● EXERCISE REQUIREMENTS
Reproduce the entries shown below only from the line with "Open the Variety" down to the line with "Where should I click to: Click", keeping both end lines and copying each one exactly.

----- SUPPLIED DATA

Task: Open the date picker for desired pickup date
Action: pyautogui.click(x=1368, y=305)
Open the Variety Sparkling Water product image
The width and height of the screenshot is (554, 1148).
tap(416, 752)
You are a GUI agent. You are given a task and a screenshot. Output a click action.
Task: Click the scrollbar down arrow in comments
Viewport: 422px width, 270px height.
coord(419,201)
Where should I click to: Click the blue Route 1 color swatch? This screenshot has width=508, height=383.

----------
----- SUPPLIED DATA

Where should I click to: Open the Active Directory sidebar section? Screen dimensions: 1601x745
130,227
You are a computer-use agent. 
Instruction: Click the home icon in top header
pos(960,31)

----------

● RESULT OF THIS TASK
Open the Variety Sparkling Water product image
The width and height of the screenshot is (554, 1148).
tap(416, 752)
You are a GUI agent. You are given a task and a screenshot. Output a click action.
Task: Click the scrollbar down arrow in comments
Viewport: 422px width, 270px height.
coord(419,201)
Where should I click to: Click the blue Route 1 color swatch? This screenshot has width=508, height=383.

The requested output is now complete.